29 Feb 2008

Update on the 'rejoice' root in Proto-Semitic

It's looking like I may have incorrectly cited the root 'to rejoice' as *[ḫdʔ] when it may really be *[ḫdw]. I just found the cognate in Ugaritic ḫdw online. However, the exact phonetic nature of the last so-called 'weak' consonant of this triliteral doesn't affect my conjecture that PIE *mad- may be from a contraction of Mid IE (MIE) *maxéda- to explain away the origin of *-a- here (i.e. through voicing and disappearance of laryngeal during Syncope) and that it may ultimately be borrowed from the passive participle of this Semitic root. So instead of what I wrote before (*mu-haddiʔ-u), it probably should be *mu-ḫaddiw-u (Akkadian muḫaddū) which would still end up in MIE as *maxéda- anyway. So I'm still sticking with it for now.

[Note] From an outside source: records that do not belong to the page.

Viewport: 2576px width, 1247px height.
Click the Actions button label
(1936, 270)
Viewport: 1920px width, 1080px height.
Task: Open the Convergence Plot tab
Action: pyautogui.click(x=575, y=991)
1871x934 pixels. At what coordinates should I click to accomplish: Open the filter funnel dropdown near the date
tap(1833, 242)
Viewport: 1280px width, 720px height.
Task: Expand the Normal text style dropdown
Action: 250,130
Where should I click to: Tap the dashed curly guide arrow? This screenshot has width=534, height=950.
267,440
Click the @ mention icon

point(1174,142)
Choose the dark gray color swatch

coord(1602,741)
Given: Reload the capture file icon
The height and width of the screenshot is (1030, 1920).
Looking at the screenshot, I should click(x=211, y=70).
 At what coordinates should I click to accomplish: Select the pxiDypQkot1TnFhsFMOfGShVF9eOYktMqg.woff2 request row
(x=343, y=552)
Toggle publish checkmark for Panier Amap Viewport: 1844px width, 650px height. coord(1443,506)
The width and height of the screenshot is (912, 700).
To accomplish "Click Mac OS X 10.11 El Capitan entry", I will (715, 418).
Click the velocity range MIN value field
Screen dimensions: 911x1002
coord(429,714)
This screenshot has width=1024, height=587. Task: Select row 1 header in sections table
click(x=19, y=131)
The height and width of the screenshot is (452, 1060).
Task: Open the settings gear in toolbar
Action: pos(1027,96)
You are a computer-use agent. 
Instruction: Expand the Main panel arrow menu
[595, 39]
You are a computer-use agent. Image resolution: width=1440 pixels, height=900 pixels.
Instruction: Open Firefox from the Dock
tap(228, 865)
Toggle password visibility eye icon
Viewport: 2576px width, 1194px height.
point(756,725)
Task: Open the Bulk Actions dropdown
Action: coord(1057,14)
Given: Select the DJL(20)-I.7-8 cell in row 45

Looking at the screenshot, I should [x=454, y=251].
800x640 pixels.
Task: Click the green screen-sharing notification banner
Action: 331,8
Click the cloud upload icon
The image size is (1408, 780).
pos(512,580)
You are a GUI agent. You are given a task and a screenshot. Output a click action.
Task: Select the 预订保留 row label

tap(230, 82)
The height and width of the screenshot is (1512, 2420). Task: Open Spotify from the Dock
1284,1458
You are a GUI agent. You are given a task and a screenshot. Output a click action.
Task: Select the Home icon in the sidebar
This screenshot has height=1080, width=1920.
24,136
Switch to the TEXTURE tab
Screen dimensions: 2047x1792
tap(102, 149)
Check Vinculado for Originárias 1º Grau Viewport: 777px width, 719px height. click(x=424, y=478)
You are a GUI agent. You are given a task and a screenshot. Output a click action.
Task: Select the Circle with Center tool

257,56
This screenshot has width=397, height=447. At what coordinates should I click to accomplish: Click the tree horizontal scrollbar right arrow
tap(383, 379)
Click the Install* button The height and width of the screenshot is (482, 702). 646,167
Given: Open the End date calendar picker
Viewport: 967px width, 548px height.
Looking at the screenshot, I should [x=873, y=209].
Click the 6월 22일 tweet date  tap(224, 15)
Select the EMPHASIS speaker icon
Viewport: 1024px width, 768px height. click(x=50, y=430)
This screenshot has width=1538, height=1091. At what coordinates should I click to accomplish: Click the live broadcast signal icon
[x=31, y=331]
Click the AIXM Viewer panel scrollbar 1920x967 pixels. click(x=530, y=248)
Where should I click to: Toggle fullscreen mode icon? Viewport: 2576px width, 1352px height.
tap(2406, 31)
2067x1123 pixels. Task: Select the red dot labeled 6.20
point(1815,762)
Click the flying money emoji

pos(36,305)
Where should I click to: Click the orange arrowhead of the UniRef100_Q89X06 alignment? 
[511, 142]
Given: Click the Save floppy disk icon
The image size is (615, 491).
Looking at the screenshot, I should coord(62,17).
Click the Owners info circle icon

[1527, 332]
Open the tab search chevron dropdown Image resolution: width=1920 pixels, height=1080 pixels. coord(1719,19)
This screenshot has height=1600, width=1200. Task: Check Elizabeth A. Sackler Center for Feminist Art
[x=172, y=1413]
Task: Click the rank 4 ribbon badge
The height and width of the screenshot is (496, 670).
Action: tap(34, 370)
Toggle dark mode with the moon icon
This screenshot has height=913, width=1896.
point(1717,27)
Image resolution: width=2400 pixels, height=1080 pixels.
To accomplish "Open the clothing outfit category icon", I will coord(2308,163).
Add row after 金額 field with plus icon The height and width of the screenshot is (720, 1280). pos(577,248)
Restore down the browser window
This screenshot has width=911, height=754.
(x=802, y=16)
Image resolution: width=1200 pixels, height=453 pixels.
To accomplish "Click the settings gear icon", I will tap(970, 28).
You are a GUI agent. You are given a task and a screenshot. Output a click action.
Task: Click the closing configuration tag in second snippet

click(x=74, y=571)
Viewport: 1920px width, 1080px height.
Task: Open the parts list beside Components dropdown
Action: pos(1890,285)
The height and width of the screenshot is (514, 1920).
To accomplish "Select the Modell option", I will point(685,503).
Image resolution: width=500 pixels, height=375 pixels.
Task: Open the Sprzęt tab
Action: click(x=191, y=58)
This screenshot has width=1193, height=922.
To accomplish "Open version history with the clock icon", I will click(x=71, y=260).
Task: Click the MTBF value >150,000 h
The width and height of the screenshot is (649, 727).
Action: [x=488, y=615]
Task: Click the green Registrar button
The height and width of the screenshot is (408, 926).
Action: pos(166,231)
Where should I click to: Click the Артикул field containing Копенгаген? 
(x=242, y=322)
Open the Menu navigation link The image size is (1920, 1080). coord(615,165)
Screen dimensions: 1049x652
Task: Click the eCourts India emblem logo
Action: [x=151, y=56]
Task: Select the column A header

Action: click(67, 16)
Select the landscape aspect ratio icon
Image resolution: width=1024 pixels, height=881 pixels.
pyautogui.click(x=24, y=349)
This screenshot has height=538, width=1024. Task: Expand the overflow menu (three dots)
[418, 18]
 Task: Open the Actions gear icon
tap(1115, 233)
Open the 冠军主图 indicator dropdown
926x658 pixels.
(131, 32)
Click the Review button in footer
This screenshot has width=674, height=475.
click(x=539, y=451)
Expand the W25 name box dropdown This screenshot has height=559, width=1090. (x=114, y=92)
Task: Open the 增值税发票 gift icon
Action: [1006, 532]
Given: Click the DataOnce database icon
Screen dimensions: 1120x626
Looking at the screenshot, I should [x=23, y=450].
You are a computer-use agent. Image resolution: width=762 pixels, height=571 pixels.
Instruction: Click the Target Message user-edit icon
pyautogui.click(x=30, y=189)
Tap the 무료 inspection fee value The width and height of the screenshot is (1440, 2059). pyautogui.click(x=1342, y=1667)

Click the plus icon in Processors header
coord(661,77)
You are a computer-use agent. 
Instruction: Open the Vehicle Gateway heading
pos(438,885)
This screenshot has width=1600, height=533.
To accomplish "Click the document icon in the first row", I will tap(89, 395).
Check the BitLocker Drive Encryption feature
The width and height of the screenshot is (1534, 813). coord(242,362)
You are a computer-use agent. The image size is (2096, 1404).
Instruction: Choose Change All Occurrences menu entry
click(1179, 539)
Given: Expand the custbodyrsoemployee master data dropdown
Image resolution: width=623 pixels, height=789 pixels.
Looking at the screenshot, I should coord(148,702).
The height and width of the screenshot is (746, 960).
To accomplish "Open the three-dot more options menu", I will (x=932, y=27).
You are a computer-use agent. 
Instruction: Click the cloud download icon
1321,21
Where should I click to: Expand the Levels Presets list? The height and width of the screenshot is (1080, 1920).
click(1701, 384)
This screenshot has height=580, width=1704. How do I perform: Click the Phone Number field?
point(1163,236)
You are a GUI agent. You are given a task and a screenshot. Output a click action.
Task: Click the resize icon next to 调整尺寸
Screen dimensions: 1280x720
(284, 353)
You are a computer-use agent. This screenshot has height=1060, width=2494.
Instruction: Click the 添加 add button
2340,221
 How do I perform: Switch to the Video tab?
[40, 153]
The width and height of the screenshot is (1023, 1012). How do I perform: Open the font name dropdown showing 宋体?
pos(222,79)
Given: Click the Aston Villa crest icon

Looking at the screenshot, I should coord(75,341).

Like I stressed before, I realize this is just a tentative conjecture but it's not a random conjecture. The brainstorming ideas that I blog about should be understood within the context of two of my observations about long-range linguistics: a) that Nostraticists need to focus on more recent loans first before reconstructing Proto-Nostratic roots blindly, and b) that conservative IEists need to get it through their stubborn noodles that PIE didn't evolve in a bubble but was most definitely affected by neighbouring languages in a much more extensive way than is currently stated in textbooks. We need to figure out exactly what happened instead of chalking it up to 'a mystery'. (I have more contemplations about Semitic loans in MIE in the near future that I need to get off my chest and I want to tackle the borrowing hierarchy mentioned in Elsik/Matras, Markedness and Language Change: The Romani Sample (2006), p.320 which I cited in Borrowing copulas - Never say never because there are more tasty connections I've noticed between Indo-European & Semitic that tie into this model nicely.)